Betula alleghaniensis is a medium-sized, typically single-stemmed, deciduous tree reaching 60–80 feet (18–24 m) tall (exceptionally to 100 ft (30 m))[2][7] with a trunk typically 2–3 ft (0.61–0.91 m) in diameter, making it the largest North American species of birch.[2][8] Yellow birch is long-lived, typically 150 years and some old growth forest specimens may last for 300 years.[9]

It mostly reproduces by seed. Mature trees typically start producing seeds at about 40 years but may start as young as 20.[9] The optimum age for seed production is about 70 years. Good seed crops are not produced every year, and tend to be produced in intervals of 1–4 years with the years between good years having little seed production. The seeds germinate best on mossy logs, decaying wood or cracks in boulders since they cannot penetrate the leaf litter layer. This can lead to odd situations such as yellow birches with their roots growing around a tree stump, which when it eventually rots away leaves the birch standing atop stilt-like roots.[9] Yellow birch saplings will not establish in full shade (under a closed canopy) so they typically need disturbances in a forest in order to establish and grow. The tree is fairly deep-rooted and sends out several long lateral roots.

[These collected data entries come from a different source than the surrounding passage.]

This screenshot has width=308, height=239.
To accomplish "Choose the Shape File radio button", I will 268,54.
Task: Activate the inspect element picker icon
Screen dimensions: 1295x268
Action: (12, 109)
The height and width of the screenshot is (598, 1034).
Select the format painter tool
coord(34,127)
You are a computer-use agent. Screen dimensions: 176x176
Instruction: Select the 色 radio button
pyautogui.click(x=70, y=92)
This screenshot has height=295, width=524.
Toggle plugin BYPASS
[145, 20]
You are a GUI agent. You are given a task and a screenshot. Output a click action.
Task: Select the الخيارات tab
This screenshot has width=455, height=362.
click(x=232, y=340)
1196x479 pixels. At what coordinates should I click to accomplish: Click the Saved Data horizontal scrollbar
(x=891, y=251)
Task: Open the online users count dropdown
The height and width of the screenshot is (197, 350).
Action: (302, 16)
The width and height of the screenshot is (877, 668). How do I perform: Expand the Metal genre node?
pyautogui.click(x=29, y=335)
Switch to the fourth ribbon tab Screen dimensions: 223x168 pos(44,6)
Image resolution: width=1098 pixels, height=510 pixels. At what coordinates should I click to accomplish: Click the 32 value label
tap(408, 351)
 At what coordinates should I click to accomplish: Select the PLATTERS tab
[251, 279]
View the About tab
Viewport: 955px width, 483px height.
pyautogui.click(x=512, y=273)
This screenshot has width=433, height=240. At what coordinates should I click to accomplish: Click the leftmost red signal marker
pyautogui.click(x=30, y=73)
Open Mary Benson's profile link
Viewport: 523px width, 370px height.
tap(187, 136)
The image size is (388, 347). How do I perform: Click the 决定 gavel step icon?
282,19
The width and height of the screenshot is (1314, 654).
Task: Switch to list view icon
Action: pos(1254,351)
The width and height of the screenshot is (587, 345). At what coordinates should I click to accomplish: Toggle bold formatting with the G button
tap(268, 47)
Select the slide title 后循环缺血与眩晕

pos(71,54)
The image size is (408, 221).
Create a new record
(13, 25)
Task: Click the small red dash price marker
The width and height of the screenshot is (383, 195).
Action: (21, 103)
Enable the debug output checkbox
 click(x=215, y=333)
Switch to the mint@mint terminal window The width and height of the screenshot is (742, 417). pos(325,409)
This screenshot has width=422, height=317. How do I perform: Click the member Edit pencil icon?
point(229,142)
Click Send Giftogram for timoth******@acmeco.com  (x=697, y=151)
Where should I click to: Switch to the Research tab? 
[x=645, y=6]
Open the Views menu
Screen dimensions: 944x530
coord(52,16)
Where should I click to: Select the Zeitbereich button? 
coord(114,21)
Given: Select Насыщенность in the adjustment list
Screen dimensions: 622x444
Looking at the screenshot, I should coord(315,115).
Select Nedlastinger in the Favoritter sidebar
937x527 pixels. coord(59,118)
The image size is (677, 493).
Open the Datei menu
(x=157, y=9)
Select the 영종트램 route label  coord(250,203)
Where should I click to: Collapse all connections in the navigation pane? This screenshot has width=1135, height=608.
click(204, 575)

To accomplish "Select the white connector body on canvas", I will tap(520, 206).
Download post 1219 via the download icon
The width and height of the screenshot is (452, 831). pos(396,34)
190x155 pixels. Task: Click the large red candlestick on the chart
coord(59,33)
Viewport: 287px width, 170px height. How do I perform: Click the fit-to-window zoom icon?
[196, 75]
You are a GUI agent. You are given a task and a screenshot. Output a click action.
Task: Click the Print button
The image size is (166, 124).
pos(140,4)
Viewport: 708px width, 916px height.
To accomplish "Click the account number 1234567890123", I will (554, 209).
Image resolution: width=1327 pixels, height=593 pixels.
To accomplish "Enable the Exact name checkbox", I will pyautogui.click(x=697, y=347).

  • The bark on mature trees is a shiny yellow-bronze which flakes and peels in fine horizontal strips.[2][10] The bark often has small black marks and dark horizontal lenticels.[7] After the tree reaches a diameter greater than 1 ft (0.30 m) the bark typically stops shredding and reveal a platy outer bark although the thinner branches will still have the shreddy bark.[3] There is an uncommon, alternate form of the tree (f. fallax) which grows in the southern part of the range.[2] F. fallax has darker gray-brown bark which shreds less than the typical form.[11]
  • The twigs, when scraped, have a slight scent of wintergreen oil, though not as strongly so as the related sweet birch (B. lenta), which is the only other birch in North America to also smell of wintergreen.[2][10] However, the potency of the odor is not considered a reliable identification method unless it is combined with other characteristics.[2]
  • The leaves are alternately placed on the stem, oval in shape with a pointed tip and often a slightly heart shaped (cordate) base. They are 2–5 in (5.1–12.7 cm) long and typically half as wide[8] with a finely serrated (doubly serrate) margin. They are dark green in color on the upper side and lighter on the bottom, the veins on the bottom are also pubescent.[8][11] The leaves arise in pairs or singularly from small spur shoots.[11] In the fall the leaves turn a bright yellow color.[3][12]
  • The leaf has a very short petiole 1412 in (1–1 cm) long.
  • The flowers are wind-pollinated catkins which open in later spring.[7] Both male and female flowers will occur on the same tree making the plant monoecious. The male catkins are 2–4 in (5–10 cm) long, yellow purple, pendulous (hang downwards), and occur in groups of 3-6 on the previous year's growth. The female catkins are erect (point upward) and 1.5–3 cm (581 18 in) long and oval in shape, they arise from short spur branches with the leaves.[11] The fruit, mature in fall, is composed of numerous tiny winged seeds packed between the catkin bracts.[13]
  • The seed is a winged samara with two wings which are shorter than the width of the seed which matures and gets released in autumn.[7]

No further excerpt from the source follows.